▸ **Exercise instructions**
Isolate every line in the records below with "screenshot" in it.

[Saved entries]
----
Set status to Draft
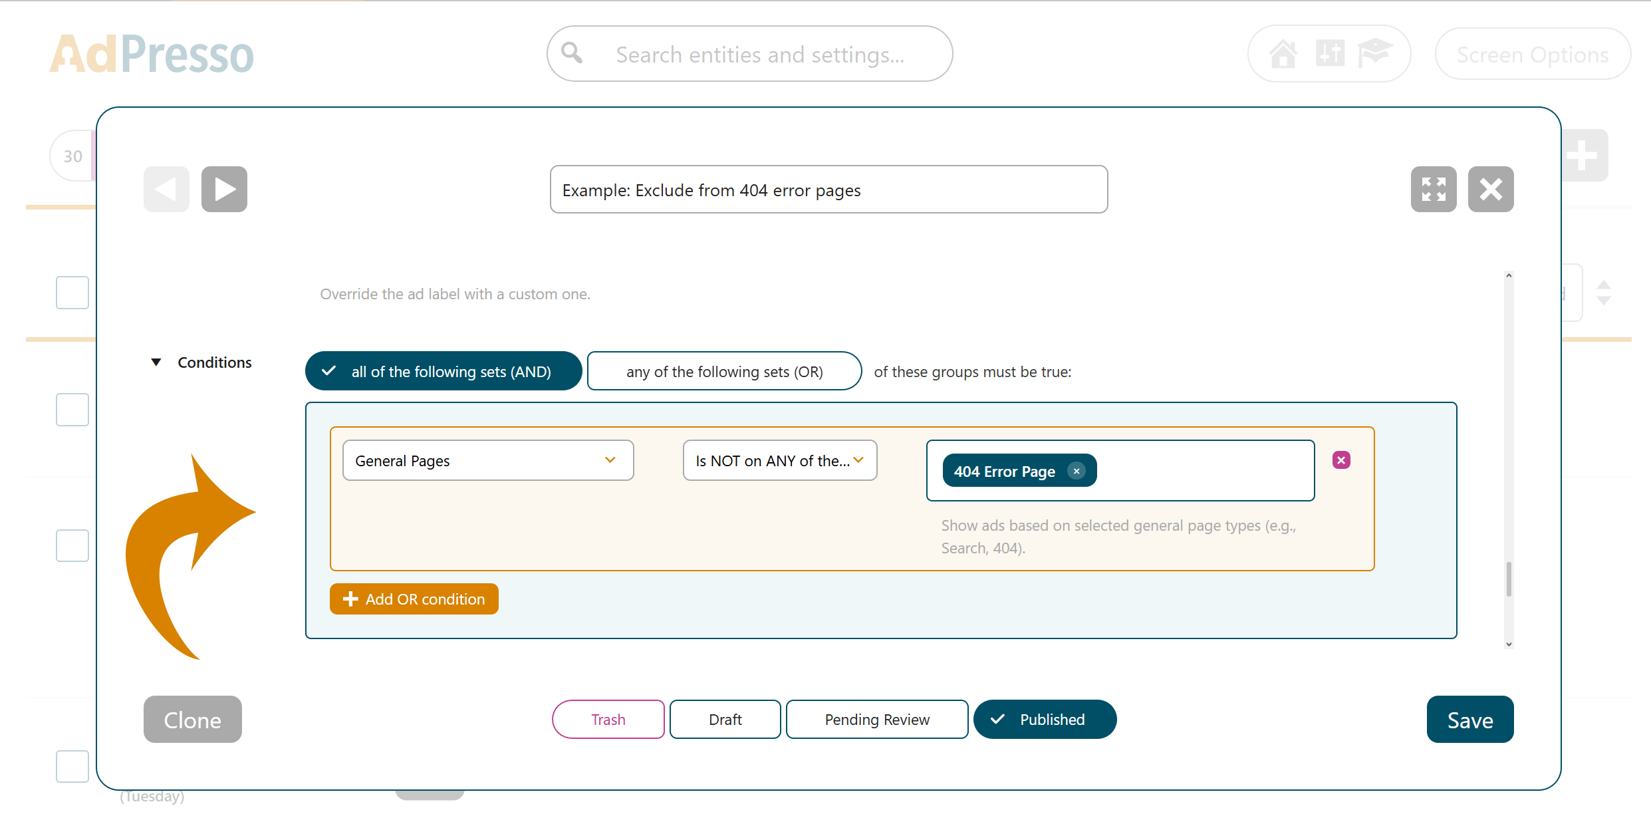1651x832 pixels. pyautogui.click(x=725, y=719)
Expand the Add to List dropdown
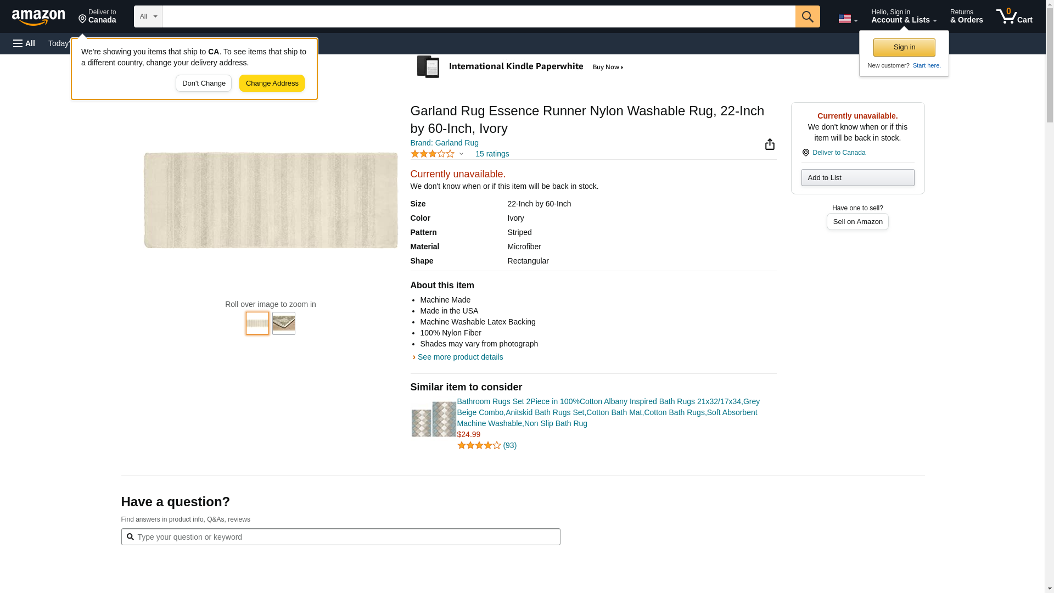Viewport: 1054px width, 593px height. tap(857, 178)
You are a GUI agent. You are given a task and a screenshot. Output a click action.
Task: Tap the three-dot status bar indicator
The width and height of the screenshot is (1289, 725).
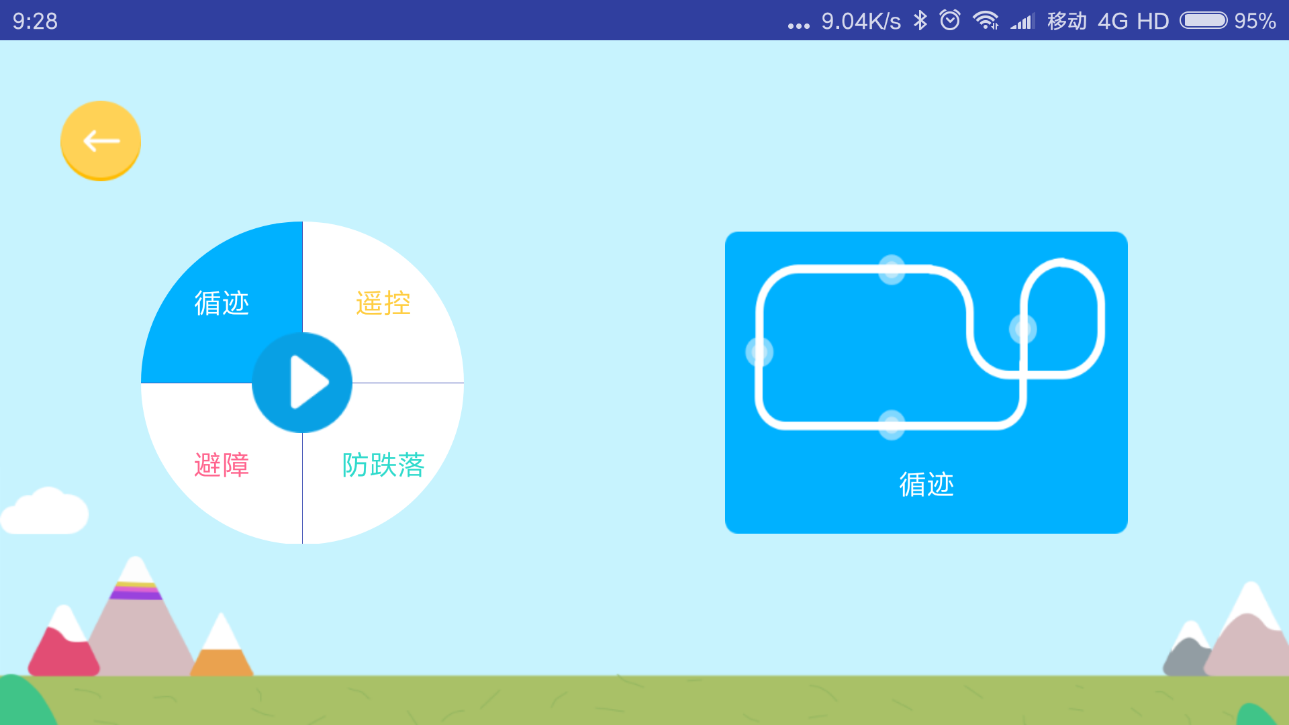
----
▸ **Answer box**
You are a GUI agent. You are given a task and a screenshot. Output a click action.
The width and height of the screenshot is (1289, 725).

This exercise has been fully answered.